Quais os principais gatilhos para o aumento da inflação verificada no primeiro semestre de 2021?
Começamos o ano com otimismo. Olhávamos para uma inflação abaixo da meta de 3,75%. Logo no início, vimos o câmbio desvalorizado. O dólar não parava de subir, assim como o preço das matérias-primas agrícolas ou minerais. Esse fôlego veio com espalhamento. Ano passado, a inflação ficou muito concentrada em alimentos. Que, agora, perdeu um pouco de força, e outros grupos começam a ganhar: principalmente bens duráveis, que sofrem com preço de insumos e hoje rivalizam com a inflação.

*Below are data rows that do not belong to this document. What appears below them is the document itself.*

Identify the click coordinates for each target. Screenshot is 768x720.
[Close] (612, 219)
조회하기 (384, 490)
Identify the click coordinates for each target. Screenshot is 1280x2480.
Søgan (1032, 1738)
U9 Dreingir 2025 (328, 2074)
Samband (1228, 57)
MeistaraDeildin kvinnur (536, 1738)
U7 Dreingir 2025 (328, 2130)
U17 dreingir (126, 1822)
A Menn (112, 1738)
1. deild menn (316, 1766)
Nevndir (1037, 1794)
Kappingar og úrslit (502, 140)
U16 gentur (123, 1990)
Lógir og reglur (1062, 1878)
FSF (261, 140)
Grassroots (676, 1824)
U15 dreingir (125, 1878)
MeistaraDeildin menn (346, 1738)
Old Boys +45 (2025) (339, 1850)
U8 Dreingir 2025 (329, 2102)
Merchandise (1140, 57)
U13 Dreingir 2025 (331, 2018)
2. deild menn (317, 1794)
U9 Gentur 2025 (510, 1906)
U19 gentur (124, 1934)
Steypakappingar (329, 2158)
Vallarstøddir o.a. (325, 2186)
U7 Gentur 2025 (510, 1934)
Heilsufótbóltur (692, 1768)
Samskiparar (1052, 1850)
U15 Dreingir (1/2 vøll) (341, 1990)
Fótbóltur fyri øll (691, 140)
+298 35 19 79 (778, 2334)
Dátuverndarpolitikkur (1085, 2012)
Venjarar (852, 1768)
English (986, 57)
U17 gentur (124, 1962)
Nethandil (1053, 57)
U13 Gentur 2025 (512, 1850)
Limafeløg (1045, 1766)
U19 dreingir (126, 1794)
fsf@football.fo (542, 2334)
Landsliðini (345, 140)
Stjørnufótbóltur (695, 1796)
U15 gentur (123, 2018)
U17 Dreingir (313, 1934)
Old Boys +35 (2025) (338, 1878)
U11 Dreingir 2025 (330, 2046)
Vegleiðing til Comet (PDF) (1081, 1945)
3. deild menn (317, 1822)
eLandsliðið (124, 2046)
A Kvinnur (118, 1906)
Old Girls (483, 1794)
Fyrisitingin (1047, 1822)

As famílias de baixa renda perceberam inflação muito maior do que a medida oficialmente, já que foram as mais afetadas pelo desemprego, e os preços que mais avançaram fora os de alimentos
ANDRÉ BRAZ
Coordenador do Índice de Preços ao Consumidor (IPC)
O que devemos esperar para o restante do ano?
A expectativa é de que a inflação perdure e entre em serviços. Alguns estão reabrindo agora, a restrição impedia o aumento de preços. Conforme abre e encontra uma realidade completamente diferente de tarifas e insumos, não vê alternativa que não a de aumentar o preço. Ainda existe muita volatilidade da moeda, mas tem um viés de baixa na taxa de câmbio ao longo do segundo semestre. Isso, em conjunto com a trajetória de queda no preço das commodities em dólar, pode favorecer a desaceleração da inflação ao produtor. O nível de repasse para o consumidor pode diminuir. No entanto, ainda existe muita pressão inflacionária e redução de margem, o que pode favorecer o repasse de preços.
O setor de alimentos fica suscetível à crise hídrica na produção e na industrialização. Isso pode voltar a pressionar a inflação no segmento, principalmente sobre a carne?
É um desafio. Ainda não temos certeza. Como nossa moeda segue muito desvalorizada, isso ainda vai fazer com que o Brasil exporte muito. E o volume de exportação de carne ainda é grande. Havendo desafio climático, não é por aí que o consumidor vai ver uma trégua. Deve vir primeiro sobre grãos, derivados do trigo, óleo de soja. Não é que vai ficar muito mais barato, mas cessar novos aumentos. Alguns podem até ensaiar uma queda, como arroz e feijão.
A expectativa do mercado financeiro para a inflação vem subindo. Qual a causa e, também, o reflexo disso?
O principal motivador foi a revisão no preço da energia — e o risco de uma nova revisão. Os técnicos da agência reguladora estimavam impacto ainda maior: foi de 52% e poderia ter sido na casa de 80%. Mas ter vindo mais baixo não significa que não haverá um novo aumento daqui para a frente. Essa instabilidade cria incerteza, o que não favorece. Alguns setores podem repassar (o custo ao consumidor final), é efeito indireto que a gente ainda não tem como medir.
Reduzir a inflação não quer dizer que os preços caiam. Por que é importante comparar o aumento do custo de vida com o rendimento das famílias?
As famílias de baixa renda perceberam inflação muito maior do que a medida oficialmente, já que foram as mais afetadas pelo desemprego, e os preços que mais avançaram foram os de alimentos. Caminhando para níveis de renda mais altos, tem pessoas que nem perceberam: a escola ficou mais barata, não teve despesa com gasolina, cinema, shopping. Pagou mais caro pelo alimento, mas não pesa tanto. Daqui para a frente há expectativa de pressão menor. A família ainda sente que está caro, tem dificuldade, mas pelo menos parou de subir.